Saturday, January 19, 2008

WHAT THE PHOTOGRAPHER DOES

Many of John Swarkowsky's observations about photography might be said about other art forms. He says that the central act of photography is the act of choosing and eliminating. The process is the same in all of the visual and plastic arts. The sculptor must decide what to keep and what to cut away in a block of marble. The painter must choose what will be included in the painting and what will not. What the photographer does when he looks through the viewfinder is to select what will be left out of the frame and what will be included. Even after the shutter closes on the photographer's decisions in the field or in the studio, the process of cropping, selecting out, continues in the darkroom or at the computer.

Swarkowsky doesn't like digital photography because it changes the reality of the image, yet he shoots in both black and white and in color. An artist working in any medium accepts some of the rules observed by most other artists and usually will adopt and observe stylistic patterns of his/her own. Perhaps Swarkowsky is not interested in knowing what Frank Sutcliffe would have done with his images of Whitby and Robin Hood's Bay if he had lived in the digital age, but I like to think about what he might have done with a good digital camera and Photoshop.

Mostly I like what Swarkowsky has to say, but I disagree with his attitude about digital images. Nothing I do with Photoshop changes the reality of the world more than making it black and white does. I like the things I can do with a pink camellia. I like it in pink and in black and white and in the other permutations I can create with digital editing software.

You may see images larger by clicking on them.
John Swarkowsky, “THE PHOTOGRAPHER’S EYE: A WAY OF SEEING”

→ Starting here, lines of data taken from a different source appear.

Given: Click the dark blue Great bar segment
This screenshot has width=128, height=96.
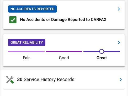Looking at the screenshot, I should coord(92,51).
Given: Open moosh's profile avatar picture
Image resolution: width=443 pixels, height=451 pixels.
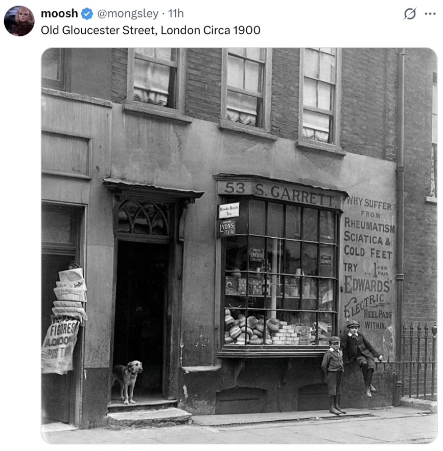Looking at the screenshot, I should [x=19, y=20].
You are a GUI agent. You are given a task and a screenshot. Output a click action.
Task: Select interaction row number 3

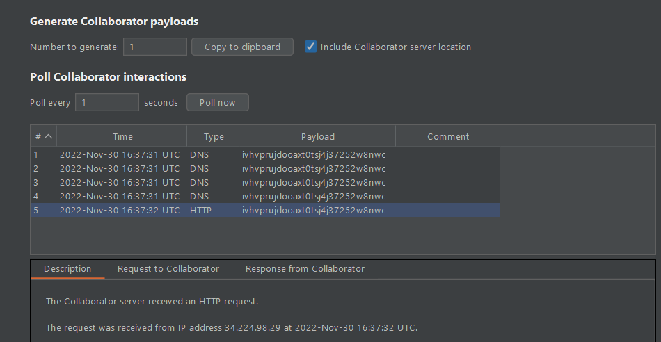(209, 182)
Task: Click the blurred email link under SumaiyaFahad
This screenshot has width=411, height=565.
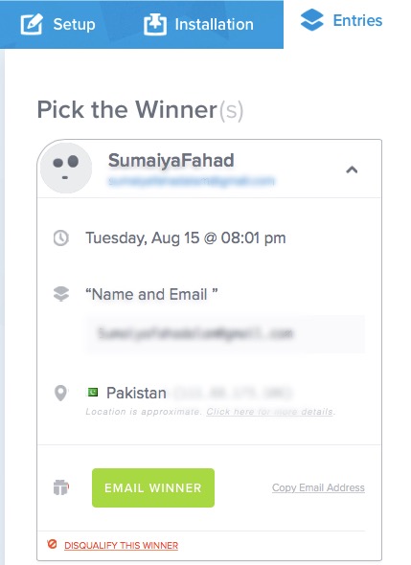Action: [192, 181]
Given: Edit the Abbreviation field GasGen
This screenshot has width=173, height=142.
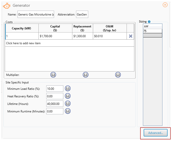Looking at the screenshot, I should coord(82,14).
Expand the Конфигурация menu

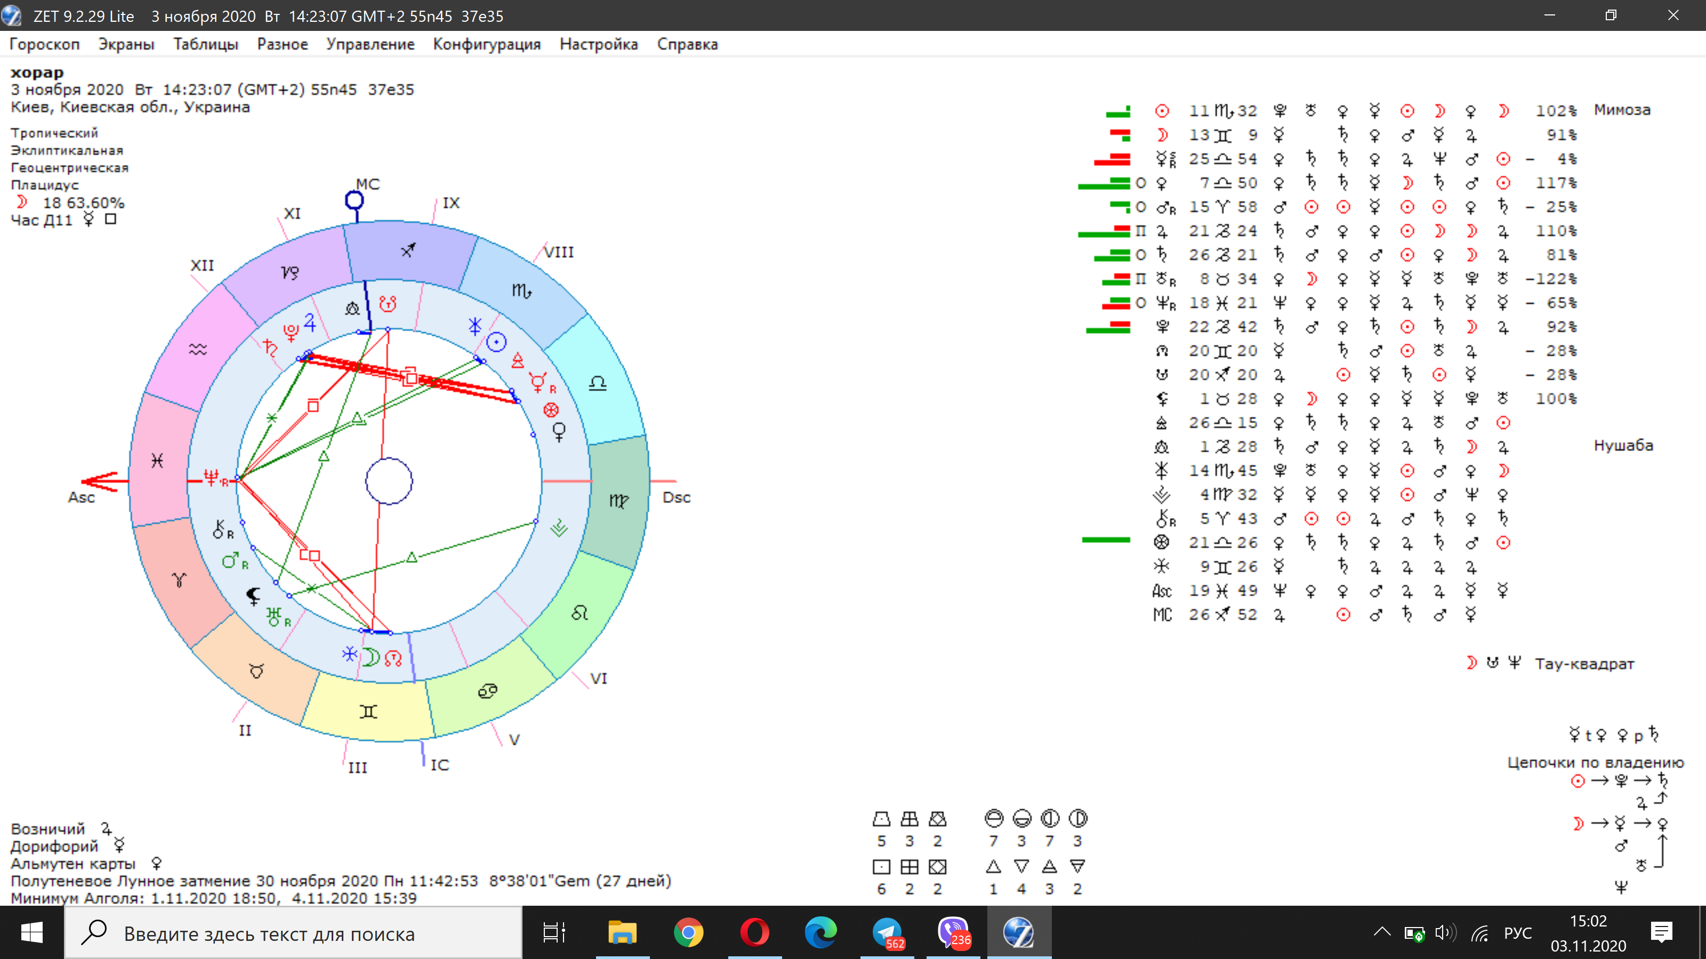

The central act of photography, the act of choosing and eliminating, forces a concentration on the picture edge---the line that separates in from out---and on the shapes that are created by it.

Photographs stand in special relation to time, for they describe only the present.

Photography is the easiest thing in the world, if one is willing to accept pictures that are flaccid, limp, bland, banal, indescriminately informative and pointless. But if one insists on a photograph that is both complex and vigorous, it is almost impossible.

With my current work, I try to make photographs that describe what I find interesting in my life now. I work to demonstrate to myself that my own sense of the world is true.”